Bucksport, Maine | The Town That Refused to Die

By The Last Shift

Bucksport, ME

Bucksport, Maine | The Town That Refused to Die

This article first appeared in Yankee Magazine, November 2018.

When the paper mill that had defined Bucksport, Maine, for eight decades shut down just before Christmas 2014, the town, like others before it, could have withered away. Instead, something else happened.

The Last Shift

You learn what you’re made of not when life is good, but when the ground beneath your feet gives way, and you are left afraid and uncertain of what to do. In the past year, I have found the same may be said about a town.

The one I am talking about is Bucksport, Maine. About 4,900 people live here, in modest, well-kept homes set back from the east bank of the Penobscot River where it spills into the deepwater bay. Important things have always been made here. Before the turn of the 20th century, shipbuilders lived along the river, and when Robert E. Peary set out for the North Pole, he sailed on the Roosevelt, built on neighboring Verona Island, with a Bucksport mariner as chief engineer.

At the northern edge of town, on a spit of land known as Salmon Point, a paper mill was built in 1930 where a tannery once stood. The site earned its name from the spawning runs that once churned the river thick with fish. Even with the Depression settling upon the country, Bucksport had resources needed to make paper: water, forests, and the newly constructed Wyman hydro dam in Moscow to power the immense machinery that transformed pulp into paper. There was a port for ships to bring supplies in and take tons of paper out. And there were people hungry for work.

The men and women who lived in Bucksport and the rural hamlets that rimmed the town came from rugged stock: They were loggers, farmers, fishermen. Their families were large and self-sufficient, and they put meat on the table by knowing how to shoot game and how to fish on the lakes and ponds that rippled through the countryside. They would work themselves to exhaustion if asked—and they were.

Over the decades Bucksport became known for producing the finest lightweight coated paper in the world, paper that was used in such magazines as Time and Sports Illustrated and Good Housekeeping and Newsweek and catalogs like L.L. Bean and Sears and Victoria’s Secret and Avon. The boast was that any American who read magazines touched paper that came from the skill of Bucksport papermakers.
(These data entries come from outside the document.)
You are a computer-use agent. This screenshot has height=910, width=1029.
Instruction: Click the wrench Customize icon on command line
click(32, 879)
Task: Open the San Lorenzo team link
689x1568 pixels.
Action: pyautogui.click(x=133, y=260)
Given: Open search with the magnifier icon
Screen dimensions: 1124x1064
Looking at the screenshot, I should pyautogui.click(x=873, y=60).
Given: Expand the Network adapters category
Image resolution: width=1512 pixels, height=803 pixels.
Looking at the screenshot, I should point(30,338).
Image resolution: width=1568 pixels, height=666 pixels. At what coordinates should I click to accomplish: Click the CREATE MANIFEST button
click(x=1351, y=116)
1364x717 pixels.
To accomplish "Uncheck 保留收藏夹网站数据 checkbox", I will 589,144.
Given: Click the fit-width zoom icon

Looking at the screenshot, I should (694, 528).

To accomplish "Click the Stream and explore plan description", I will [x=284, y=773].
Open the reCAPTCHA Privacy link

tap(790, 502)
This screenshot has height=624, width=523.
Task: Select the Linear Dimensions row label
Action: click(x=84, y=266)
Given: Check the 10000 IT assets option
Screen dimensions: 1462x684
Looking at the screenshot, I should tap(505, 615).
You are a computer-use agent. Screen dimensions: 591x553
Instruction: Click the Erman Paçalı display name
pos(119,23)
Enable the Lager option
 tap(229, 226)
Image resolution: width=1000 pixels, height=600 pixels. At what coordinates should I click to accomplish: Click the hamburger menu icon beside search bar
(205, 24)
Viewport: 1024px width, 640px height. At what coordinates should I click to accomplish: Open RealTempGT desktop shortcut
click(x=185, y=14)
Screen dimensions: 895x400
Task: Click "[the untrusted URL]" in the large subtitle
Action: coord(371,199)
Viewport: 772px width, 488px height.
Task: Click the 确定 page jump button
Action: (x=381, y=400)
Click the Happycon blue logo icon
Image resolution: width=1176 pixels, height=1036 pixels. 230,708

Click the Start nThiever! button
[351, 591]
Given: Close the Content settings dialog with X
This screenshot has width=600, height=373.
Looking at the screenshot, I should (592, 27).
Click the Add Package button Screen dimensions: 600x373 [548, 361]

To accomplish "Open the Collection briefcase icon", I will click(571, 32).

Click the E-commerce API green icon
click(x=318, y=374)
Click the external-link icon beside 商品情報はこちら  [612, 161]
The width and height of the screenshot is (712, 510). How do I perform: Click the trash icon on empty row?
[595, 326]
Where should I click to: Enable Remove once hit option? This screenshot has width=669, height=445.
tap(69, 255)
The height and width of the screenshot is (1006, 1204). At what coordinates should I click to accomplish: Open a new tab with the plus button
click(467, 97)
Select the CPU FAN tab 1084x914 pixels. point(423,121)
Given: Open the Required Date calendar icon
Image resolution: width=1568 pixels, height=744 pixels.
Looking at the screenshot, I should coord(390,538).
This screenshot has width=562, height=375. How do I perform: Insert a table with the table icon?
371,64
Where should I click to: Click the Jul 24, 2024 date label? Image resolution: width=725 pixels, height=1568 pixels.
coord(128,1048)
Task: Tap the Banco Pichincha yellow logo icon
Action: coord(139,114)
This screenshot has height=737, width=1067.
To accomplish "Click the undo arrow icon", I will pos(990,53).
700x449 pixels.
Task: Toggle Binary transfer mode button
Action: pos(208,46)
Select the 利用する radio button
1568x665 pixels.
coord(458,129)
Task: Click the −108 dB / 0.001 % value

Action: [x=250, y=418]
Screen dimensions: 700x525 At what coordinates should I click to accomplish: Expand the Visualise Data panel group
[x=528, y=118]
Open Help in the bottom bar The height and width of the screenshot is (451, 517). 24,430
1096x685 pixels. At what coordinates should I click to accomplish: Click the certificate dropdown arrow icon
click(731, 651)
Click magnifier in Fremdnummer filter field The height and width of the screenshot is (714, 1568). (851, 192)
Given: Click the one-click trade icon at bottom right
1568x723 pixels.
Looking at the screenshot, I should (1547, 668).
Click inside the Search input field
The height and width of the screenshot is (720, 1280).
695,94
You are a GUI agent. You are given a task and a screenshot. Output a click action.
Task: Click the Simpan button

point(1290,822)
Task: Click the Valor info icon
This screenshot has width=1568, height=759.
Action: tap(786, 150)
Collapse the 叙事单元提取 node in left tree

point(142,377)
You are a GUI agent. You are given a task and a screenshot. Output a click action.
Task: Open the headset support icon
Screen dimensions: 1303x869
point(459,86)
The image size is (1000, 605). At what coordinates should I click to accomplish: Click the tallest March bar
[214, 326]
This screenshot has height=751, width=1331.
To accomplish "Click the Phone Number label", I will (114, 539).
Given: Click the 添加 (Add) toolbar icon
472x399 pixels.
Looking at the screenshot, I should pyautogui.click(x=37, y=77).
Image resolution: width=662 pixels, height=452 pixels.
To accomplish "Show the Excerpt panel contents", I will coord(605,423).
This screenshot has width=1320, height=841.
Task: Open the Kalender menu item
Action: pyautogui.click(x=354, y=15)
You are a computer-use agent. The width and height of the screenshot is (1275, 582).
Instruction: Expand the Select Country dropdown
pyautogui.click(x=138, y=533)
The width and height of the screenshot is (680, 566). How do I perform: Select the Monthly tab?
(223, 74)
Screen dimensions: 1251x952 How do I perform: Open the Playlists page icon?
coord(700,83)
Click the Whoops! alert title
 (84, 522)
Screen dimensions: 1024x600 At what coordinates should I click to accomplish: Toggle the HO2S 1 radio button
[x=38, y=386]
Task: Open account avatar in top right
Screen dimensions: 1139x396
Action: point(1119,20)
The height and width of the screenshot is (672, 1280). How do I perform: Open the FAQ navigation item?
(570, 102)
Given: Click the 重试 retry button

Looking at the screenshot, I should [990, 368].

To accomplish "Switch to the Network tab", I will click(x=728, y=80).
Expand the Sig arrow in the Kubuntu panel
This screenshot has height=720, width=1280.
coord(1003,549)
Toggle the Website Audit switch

Hundreds of thousands of people pass by Bucksport every summer, on their way to Bar Harbor or Acadia National Park or the Blue Hill peninsula. They view the town from two tourist sites across the river: 19th-century Fort Knox, the largest fort in New England, and the Penobscot Narrows Bridge, which has the tallest bridge observatory tower in the world. They ride the tower’s elevator up 42 stories, and from that height Bucksport appears as a miniature village against the dark water, the smokestacks of the mill stabbing the sky. Crossing the river, they reach the town’s lone stoplight. A right turn leads to Down East tourist towns; left, to Bucksport. Few turn left. It was a point of pride for many residents that they did not scrub sidewalks for summer visitors. In Bucksport there is neither high season nor low season. There is football and hunting season, snowmobiling season, fishing season, summer-camp-by-a-pond season. It was always papermaking season.